Таким образом, Макс стал экспертом по доставке, ему даже выдали собственный игломёт. Старенький, но вполне рабочий ЛВЛ-142. Оксану же дядя Коля приблизил и начал учить; к концу осады она могла делать перевязки любой сложности, вплотную подбираясь к уровню простейших операций.
— Знаешь, чем я там занимался в свободное время? — произнёс Макс, ставя на металлический стол камеры очередную порожнюю рюмку. Пили мы нечасто, в основном говорили, лишь иногда промачивая горло. Точнее, говорил он, рассказывая о Войне. Многое, очень многое им сказано не было. Такое, что послушал бы с большим удовольствием, узнав подробности и подоплёки многих вещей. Но в нашем распоряжении была всего ночь, и эту ночь мы потратили с фантастическим КПД.
— У тебя было свободное время? — поставил рядом я свою и поёжился. Крепкий ром, градусов шестьдесят.

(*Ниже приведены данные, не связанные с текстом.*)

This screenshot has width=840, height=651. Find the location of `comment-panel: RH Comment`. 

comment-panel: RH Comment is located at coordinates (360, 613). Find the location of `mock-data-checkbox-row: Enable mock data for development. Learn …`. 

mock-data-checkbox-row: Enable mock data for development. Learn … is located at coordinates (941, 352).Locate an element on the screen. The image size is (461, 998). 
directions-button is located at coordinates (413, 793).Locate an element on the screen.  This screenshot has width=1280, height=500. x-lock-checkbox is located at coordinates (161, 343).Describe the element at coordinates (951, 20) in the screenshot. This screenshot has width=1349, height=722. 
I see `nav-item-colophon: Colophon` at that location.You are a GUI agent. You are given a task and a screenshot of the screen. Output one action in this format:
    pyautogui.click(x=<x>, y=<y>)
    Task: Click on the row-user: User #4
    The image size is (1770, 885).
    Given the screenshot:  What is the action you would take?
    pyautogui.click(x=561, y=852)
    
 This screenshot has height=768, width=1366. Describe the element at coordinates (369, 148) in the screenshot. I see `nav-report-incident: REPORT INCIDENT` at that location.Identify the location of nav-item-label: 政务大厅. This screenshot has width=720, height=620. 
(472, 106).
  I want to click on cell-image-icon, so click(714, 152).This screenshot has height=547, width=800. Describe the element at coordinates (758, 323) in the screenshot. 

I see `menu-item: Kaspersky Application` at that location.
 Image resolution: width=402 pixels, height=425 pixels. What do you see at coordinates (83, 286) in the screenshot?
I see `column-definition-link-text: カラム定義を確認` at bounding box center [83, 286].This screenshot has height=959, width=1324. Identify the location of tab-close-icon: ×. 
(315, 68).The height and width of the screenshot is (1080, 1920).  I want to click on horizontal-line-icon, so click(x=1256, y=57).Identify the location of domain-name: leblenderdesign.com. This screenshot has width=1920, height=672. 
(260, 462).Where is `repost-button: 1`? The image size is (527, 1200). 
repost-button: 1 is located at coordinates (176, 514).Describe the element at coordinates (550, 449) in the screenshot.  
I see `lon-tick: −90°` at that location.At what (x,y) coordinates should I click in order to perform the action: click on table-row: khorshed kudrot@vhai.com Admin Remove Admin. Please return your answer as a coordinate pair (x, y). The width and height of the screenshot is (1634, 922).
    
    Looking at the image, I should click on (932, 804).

Латинос обычно его разбавляют, но, как выяснилось, разбавление крепкого спиртного не в марсианских традициях. «Это не наш путь!» — сказал Макс, когда я предложил сие кощунственное с его точки зрения действо, только-только достав из пакета бутылку и воду. Скорее всего, привёл какую-то цитату, но чью, я, при всей начитанности и эрудированности, не знал.
Макс на мой вопрос натужно рассмеялся:
— Выше Олимпа!
Помолчал.
— Ты что, Ваня, думаешь? Война это суета, беготня, постоянный адреналин?
А фиг тебе! — скрутил он дулю. — Война — это скука. Рутина. Тяжелая, ежедневная. От которой не спрячешься.
Ты не можешь бросить и уйти — должен быть здесь и держать боевую позицию. Должен блюсти, бдить, ибо за твоей спиной тысячи гражданских. Но делать тебе при этом нечего, заняться нечем, и ты сидишь, занимаясь чем попало, пока не взвоешь.